Arriverà la banda langa anche per noi?
Durante un’intervista su RTL 102.5, Renato Brunetta, ha promesso un broadband di 2Mb entro il prossimo anno. Il progetto partirà da un adeguamento del broadband italiano per mettersi alla pari con gli altri paesi del nord europa.
Basteranno il via libera del Comitato Interministeriale per la Programmazione Economica (CIPE) e 800 milioni di euro.
Brunetta continua dicendo che non è un problema di investimenti, ma manca ormai solo l’ultima spinta. Nell’arco di ottobre-novembre possiamo avere il via libera dal CIPE.

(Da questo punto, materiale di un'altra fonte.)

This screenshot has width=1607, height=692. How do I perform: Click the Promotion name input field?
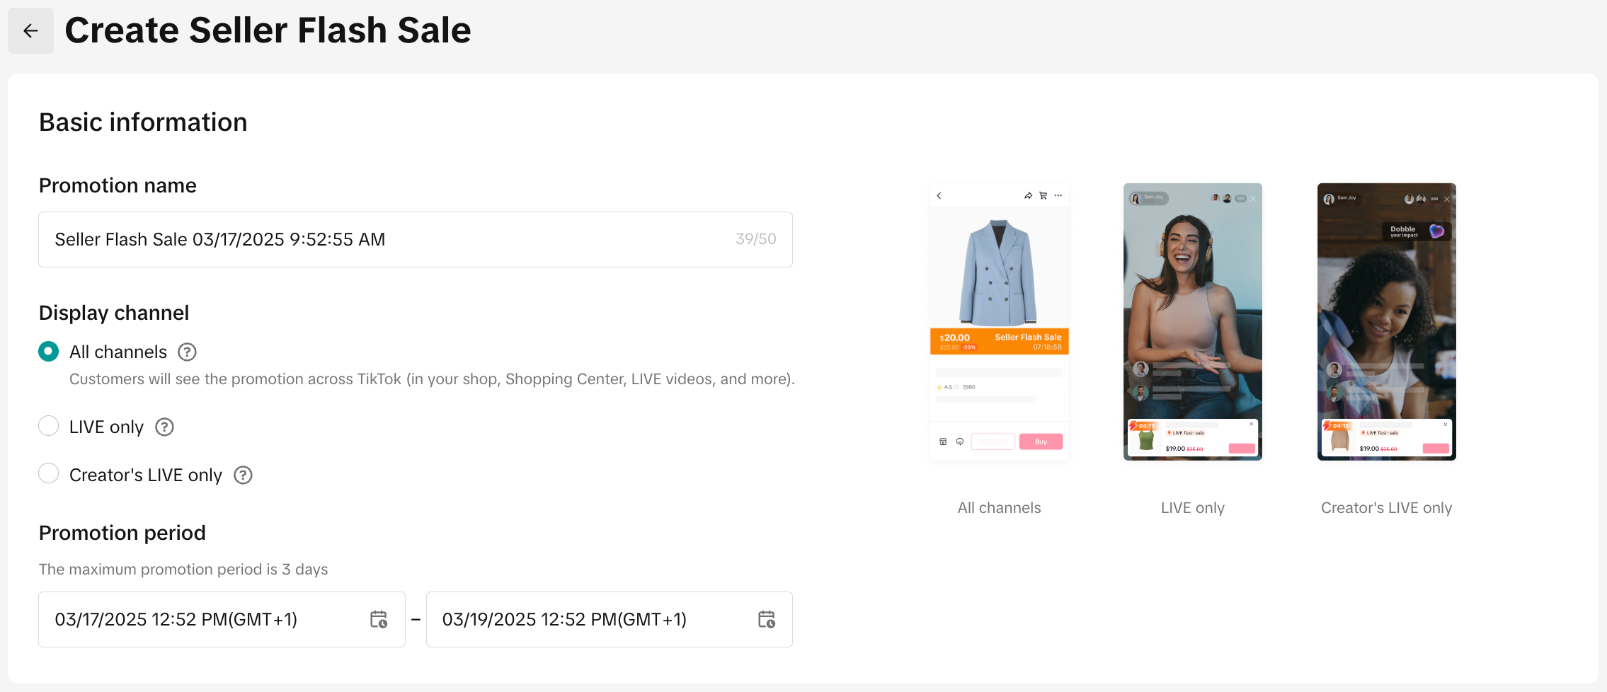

Anche se le dichiarazioni di Brunetta sembrano essere fiduciose, i recenti dati dello studio Broadband Quality Index (BQI) sulla qualità delle connessioni di 66 paesi analizzati dimostrano che l’Italia, pur avendo avuto un incremento della penetrazione della banda larga del 51% nel 2008 e del 56% quest’anno, si è piazzata al 38esimo posto. Pare che il Broadband Quality Score sia di 28,1 su 100, sfiorando soltanto la soglia ottimale fissata (30), necessaria per avere i requisiti minimi capaci di gestire le applicazioni web più moderne.
Su questo argomento vorrei aprire una piccola parentesi. Qualche giorno fa la mia classe ed il Prof. parlammo della banda larga nei vari paesi e quindi ci siamo “ritrovati” a parlare anche di questa notizia. Per quale motivo in Finlandia, dove risiedono pochi abitanti rispetto all’Italia ed è comunque tra i primi posti del BQI, ha ricevuto un aumento della banda larga e noi Italiani no?
La massa, facilmente arriva alla conclusione che il problema è nostro, che non riusciamo ad organizzarci e non fruttiamo bene soldi!
Ma non è così.. noi non siamo inferiori alla Finlandia o ad altri paesi: così come danno la banda larga a loro la devono dare anche a noi!!